Nell’affascinante quartiere di Mergellina, Francesco e Peppe Vitiello gestiscono la premiata trattoria Parthenope, dispensando buoni piatti e aneddoti ancor più saporiti. L’ispettore Gianni Scapece, amante della cucina non meno che delle donne, lavora nel commissariato appena aperto di fronte al locale e dove si racconta che viva il fantasma di una vedova allegra. Per lui è un ritorno a casa, perché in quel quartiere ci è nato, e nell’ospitalità dei Vitiello ritrova il calore e la veracità che aveva perduto. Nelle settimane che precedono il Natale, però, Napoli è scossa dall’omicidio di un ragazzo, il cui corpo viene letteralmente “condito” dall’assassino con aglio, olio e peperoncino. Perché un rituale così macabro? Quale messaggio nasconde? Per trovare la risposta, l’ispettore dovrà scavare tra simboli, leggende e credenze della cultura partenopea, aiutato dalla tenacia del suo capo, il commissario Carlo Improta, e dalle scoppiettanti intuizioni dei Vitiello. In un romanzo che mescola con sapienza la commedia e l’indagine poliziesca, Pino Imperatore dirige un formidabile coro di passioni e allegria, di bassezze e colpi di genio. Un’avvincente corsa contro il tempo, con uno straordinario, pirotecnico finale.

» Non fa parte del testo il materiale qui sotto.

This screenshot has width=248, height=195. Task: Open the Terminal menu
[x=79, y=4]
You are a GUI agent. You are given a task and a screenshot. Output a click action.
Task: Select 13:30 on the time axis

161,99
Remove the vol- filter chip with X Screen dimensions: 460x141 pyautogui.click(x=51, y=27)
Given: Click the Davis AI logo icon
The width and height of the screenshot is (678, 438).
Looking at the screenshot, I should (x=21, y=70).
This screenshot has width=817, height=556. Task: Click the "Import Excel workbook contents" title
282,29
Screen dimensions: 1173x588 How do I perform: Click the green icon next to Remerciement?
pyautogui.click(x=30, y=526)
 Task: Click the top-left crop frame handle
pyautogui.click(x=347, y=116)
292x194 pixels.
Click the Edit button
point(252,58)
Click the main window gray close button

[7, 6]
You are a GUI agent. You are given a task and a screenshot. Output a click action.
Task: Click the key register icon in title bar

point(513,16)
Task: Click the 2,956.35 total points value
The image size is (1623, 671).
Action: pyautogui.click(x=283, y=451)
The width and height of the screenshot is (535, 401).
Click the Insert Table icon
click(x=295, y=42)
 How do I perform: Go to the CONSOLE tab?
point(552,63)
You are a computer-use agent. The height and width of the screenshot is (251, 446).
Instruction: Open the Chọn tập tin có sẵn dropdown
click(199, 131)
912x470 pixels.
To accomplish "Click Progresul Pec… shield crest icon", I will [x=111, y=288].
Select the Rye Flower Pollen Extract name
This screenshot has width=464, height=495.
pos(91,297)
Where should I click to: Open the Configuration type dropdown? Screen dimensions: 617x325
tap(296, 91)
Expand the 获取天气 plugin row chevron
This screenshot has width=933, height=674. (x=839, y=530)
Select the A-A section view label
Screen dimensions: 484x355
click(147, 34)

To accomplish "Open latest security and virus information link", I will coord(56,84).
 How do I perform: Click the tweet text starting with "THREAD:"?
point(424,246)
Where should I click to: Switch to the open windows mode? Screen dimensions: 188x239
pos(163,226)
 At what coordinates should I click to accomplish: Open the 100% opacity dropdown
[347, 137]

Dopo la famiglia Esposito dei suoi precedenti libri, Imperatore ci presenta una nuova famiglia, i Vitiello, dei quali non si può non innamorarsi. Sono simpatici, casinisti, veraci e veri.
Quello che mi è molto piaciuto è il modo dell'autore di raccontare i "rapporti umani" storie d'amore e soprattutto di amicizia. Mi ha particolarmente colpito il rapporto che si crea tra l'ispettore e il suo superiore, il commissario Improta.
Il commissario non ha figli, Scapece non ha più i genitori e queste mancanze vengono superate dal rapporto quasi di padre-figlio che si instaura tra i due. Improta "adotta" un figlio che non ha mai avuto e Scapece accetta le "coccole" di un padre che non ha più. Mi ha fatto molto emozionare.

Ma quello che mi piace di più dei libri di Pino Imperatore è che ... mi sento "a casa".
Leggere Napoli nei suoi romanzi è davvero sentirsi di nuovo in quella meraviglia che è la mia città. E' per me che non abito più lì è importantissimo.

Nei suoi romanzi la città non fa da cornice alla storia, ma ne è parte integrante con i suoi luoghi e i suoi monumenti.

Leggendo questo libro mi sono "vista" alla Gaiola insieme all'ispettore Capece. Con lui ho visto il magnifico panorama della terrazza della Chiesa di Santa Maria del Faro, ho attraversato Piazza Sannazzaro e girato tra i presepi di San Gregorio Armeno. Ho riscoperto la meraviglia della chiesa di Santa Maria del Parto a Mergellina. Ho rivisto la mia Napoli piena di posti meravigliosi e piena di contraddizioni.

Spero davvero che questa allegra famiglia di napoletani e l'ispettore Capece ritornino in un nuovo romanzo con un nuovo caso da risolvere!